Why copying files in parallel is slower than sequential?

fn cpy_task(chnk: Vec<String>, path_to: String) {
    let start = std::time::Instant::now();
    for (current_inx, current_file) in chnk.iter().enumerate() {
        let current_file_name = PathBuf::from(current_file.clone());
        let current_file_name = current_file_name.file_name().unwrap().to_str().unwrap();
        let full_path_to = path_to.clone() + "/" + current_file_name;
    let duration = start.elapsed();
    println!("Copying finished:{}", duration.as_secs());

This is my parallel loop (assume that the number of threads is never more than number of processors - 1)

    let start_parallel = std::time::Instant::now();
                            let mut handles: Vec<std::thread::JoinHandle<()>> = Vec::new();
                            for i in paths_from {
                                let path_to_clone = path_to.clone();
                                let handle: std::thread::JoinHandle<()> = std::thread::spawn(move || {
                                    cpy_task(vec![i.clone()], path_to_clone);
                            for handle in handles {
    let duration_parallel = start_parallel.elapsed();
    println!("Copying in parallel finished:{}", duration_parallel.as_secs());

This above is slower or executes with similar speed to the sequential counter part:

cpy_task(paths_from, path_to);

Would anyone have idea why is it behaving in such counter intuitive way?


You are spawning a single thread for each file. If there are a lot of files, this will be very costly.

Yes, but I did point out that the number of threads is never more than number of processors - 1.

How big are the files? If they are small, there is much thread spawning overhead. If they are big, you will likely exhaust the disk bandwidth even with a single thread.


If the files are tiny then you won't see much better performance. You can try to time individual cpy_task() calls. Or introduce a 5s sleep to simulate slow io.

Files are big: >= 2.5GB

On Linux std::fs::copy uses copy_file_range to copy the whole file in chunks of up to 1GB in a single syscall.

OK, but how does this answer my question?

copy_file_range is so fast on big files that you are limited by the disk speed even when using a single thread. This means that any extra threads won't speed things up. In fact it will likely make it slower due to multiple threads fighting for the same resource (disk access).
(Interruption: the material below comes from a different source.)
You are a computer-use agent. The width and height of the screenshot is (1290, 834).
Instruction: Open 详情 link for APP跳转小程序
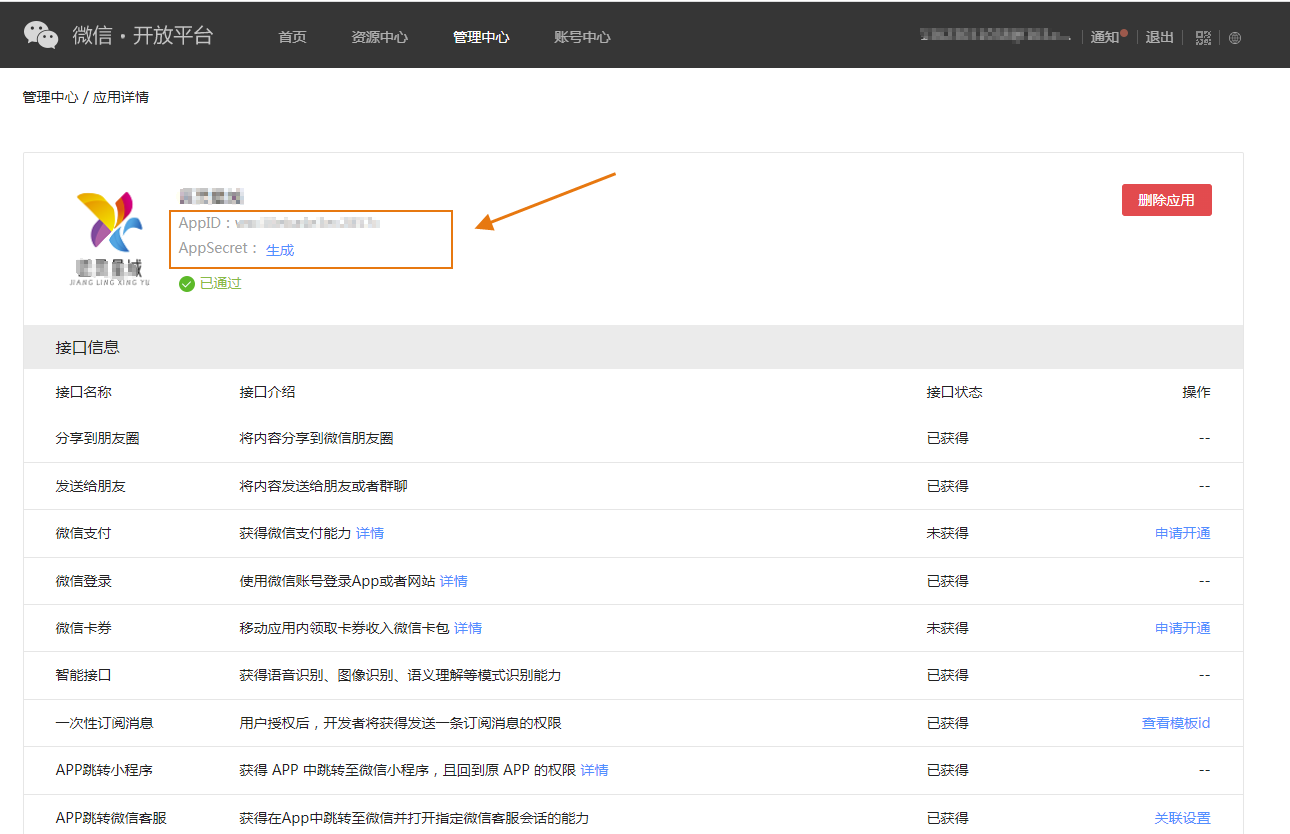point(594,770)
If you have a harddisk instead of ssd, you also have the problem that it the fighting will cause the disk to seek a lot between the files it is copying, which is very slow on harddisks.


Yes, I was suspecting that this can be the cause.

Using multiple threads can be beneficial when accessing separate physical devices, e.g.:

  • thread 1: copy from d1 to d1
  • thread 2: copy from d2 to d2

or even

  • thread 1: copy from d1 to d1
  • thread 2: copy from d1 to d2